Go through the material and copy every line in which "will" appears.

• • •

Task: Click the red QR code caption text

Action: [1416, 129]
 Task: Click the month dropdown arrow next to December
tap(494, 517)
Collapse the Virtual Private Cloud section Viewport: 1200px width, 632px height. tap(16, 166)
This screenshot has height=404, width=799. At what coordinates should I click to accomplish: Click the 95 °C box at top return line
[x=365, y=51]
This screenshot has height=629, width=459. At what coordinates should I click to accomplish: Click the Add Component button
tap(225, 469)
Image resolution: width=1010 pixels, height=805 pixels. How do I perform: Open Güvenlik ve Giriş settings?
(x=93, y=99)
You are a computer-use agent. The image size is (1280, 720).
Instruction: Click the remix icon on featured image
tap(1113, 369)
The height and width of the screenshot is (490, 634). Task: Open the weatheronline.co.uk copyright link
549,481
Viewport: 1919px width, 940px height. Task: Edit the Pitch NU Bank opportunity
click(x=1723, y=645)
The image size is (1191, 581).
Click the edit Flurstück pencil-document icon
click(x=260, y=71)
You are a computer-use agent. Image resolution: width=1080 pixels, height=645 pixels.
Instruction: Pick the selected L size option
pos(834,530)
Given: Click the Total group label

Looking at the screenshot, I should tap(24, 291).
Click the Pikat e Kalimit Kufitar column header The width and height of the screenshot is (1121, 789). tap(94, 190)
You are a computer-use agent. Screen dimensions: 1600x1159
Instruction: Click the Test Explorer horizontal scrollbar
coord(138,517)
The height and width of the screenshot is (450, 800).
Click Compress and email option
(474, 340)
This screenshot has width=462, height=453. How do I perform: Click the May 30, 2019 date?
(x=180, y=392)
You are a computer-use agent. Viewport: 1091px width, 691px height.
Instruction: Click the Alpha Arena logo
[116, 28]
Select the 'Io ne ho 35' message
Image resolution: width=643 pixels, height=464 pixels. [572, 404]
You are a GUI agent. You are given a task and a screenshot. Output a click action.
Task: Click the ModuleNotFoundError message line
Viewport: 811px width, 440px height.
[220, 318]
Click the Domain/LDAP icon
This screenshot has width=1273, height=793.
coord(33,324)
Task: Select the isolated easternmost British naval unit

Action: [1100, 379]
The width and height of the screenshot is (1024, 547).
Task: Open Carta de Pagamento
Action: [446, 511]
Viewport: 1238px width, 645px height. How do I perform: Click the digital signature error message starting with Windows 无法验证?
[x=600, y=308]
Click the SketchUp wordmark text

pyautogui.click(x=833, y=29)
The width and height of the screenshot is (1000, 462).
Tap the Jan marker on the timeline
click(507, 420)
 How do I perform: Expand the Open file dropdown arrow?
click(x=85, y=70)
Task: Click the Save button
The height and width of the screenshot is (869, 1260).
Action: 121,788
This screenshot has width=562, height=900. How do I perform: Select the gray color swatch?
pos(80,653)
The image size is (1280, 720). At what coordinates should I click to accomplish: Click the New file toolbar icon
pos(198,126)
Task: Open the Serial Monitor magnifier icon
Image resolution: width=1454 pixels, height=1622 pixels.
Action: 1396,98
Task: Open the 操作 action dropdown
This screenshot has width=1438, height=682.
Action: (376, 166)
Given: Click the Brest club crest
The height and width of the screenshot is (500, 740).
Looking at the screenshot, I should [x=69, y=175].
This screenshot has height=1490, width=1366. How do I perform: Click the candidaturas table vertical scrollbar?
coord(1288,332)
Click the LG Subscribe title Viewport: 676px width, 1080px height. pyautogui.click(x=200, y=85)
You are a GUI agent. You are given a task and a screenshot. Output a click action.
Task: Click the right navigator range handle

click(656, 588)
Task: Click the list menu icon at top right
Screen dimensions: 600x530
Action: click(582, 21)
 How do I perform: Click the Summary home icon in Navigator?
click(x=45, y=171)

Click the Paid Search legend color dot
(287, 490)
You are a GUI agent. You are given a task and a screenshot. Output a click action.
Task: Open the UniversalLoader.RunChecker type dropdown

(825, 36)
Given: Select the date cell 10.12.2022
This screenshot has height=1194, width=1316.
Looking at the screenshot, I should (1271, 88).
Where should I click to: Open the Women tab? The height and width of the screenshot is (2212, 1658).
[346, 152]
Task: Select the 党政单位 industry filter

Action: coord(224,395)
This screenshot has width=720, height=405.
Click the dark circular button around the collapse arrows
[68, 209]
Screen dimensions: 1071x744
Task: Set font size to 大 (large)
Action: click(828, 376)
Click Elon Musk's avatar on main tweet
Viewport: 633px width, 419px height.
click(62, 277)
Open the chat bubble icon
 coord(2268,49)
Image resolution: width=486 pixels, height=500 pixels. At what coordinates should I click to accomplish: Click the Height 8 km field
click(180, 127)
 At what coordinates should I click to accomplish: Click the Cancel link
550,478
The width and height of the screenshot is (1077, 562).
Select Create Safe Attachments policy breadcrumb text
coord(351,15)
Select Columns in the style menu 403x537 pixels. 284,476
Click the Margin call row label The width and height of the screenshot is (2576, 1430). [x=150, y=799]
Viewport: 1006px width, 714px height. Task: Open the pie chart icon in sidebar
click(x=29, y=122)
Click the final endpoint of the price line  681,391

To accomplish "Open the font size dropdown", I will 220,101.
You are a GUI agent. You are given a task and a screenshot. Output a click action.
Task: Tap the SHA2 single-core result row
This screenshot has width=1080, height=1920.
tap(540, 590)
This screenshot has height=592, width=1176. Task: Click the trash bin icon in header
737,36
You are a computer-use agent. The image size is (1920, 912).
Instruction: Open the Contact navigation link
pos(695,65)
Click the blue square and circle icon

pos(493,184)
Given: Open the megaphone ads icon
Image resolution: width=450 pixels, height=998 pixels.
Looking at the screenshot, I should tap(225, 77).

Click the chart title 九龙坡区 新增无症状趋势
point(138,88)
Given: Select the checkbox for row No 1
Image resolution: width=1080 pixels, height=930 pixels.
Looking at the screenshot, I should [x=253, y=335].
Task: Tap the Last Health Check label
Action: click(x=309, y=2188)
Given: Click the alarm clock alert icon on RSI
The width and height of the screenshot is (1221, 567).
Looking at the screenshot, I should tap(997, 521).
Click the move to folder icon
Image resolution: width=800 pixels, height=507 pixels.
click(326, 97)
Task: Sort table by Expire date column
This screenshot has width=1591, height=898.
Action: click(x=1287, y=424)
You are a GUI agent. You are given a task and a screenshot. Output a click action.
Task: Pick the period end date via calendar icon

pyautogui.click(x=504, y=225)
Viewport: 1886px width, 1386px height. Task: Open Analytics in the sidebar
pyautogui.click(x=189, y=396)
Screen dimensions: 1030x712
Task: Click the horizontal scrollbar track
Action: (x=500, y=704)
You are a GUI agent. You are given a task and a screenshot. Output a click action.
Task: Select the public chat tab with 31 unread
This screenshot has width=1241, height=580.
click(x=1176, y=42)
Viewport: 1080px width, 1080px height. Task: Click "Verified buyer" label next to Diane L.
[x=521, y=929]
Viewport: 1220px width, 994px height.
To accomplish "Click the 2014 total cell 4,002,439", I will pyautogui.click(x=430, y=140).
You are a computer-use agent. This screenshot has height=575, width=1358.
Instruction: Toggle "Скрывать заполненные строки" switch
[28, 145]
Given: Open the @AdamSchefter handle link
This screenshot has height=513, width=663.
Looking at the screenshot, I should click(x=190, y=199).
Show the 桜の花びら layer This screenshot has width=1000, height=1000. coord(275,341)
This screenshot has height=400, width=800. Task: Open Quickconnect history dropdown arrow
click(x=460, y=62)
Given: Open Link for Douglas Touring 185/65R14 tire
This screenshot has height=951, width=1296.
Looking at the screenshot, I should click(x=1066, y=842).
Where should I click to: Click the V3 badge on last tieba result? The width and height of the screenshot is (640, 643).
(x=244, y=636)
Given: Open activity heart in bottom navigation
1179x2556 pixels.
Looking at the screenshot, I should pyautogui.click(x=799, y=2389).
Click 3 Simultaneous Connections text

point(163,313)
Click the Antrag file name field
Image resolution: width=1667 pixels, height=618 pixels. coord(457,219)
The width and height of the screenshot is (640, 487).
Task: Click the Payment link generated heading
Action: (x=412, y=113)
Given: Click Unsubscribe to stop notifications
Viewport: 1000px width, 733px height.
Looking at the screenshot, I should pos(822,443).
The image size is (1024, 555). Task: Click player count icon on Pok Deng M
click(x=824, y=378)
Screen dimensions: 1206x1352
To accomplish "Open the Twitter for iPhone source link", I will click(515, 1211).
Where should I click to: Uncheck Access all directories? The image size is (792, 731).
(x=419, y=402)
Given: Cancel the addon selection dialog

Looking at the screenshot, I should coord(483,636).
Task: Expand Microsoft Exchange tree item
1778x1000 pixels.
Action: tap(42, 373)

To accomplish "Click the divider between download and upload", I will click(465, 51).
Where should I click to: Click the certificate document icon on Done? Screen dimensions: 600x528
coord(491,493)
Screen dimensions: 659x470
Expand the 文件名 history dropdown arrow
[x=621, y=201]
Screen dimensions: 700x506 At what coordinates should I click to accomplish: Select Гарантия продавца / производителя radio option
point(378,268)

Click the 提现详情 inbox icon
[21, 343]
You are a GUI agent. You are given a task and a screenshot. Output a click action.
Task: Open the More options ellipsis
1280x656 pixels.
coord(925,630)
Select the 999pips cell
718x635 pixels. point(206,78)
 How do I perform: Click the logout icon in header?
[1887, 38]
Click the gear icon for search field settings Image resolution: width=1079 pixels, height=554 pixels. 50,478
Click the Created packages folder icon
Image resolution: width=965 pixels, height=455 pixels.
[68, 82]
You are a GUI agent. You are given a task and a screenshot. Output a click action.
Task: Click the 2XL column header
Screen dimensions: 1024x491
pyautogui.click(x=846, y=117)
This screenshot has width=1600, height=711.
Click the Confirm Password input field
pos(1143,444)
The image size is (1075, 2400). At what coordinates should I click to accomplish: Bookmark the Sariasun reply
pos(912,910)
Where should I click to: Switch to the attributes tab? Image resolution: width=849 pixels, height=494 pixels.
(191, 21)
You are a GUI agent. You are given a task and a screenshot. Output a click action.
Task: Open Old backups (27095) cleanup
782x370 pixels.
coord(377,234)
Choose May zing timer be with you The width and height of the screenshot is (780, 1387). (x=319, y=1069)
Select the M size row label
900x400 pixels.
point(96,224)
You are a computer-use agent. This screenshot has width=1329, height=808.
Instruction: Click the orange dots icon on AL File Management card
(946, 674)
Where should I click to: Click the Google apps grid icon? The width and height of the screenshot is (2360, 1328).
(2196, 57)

• • •

=== Answer box ===
To accomplish "Open the font size dropdown", I will 220,101.
To accomplish "Click the 2014 total cell 4,002,439", I will pyautogui.click(x=430, y=140).
To accomplish "Open the Twitter for iPhone source link", I will click(515, 1211).
To accomplish "Click the divider between download and upload", I will click(465, 51).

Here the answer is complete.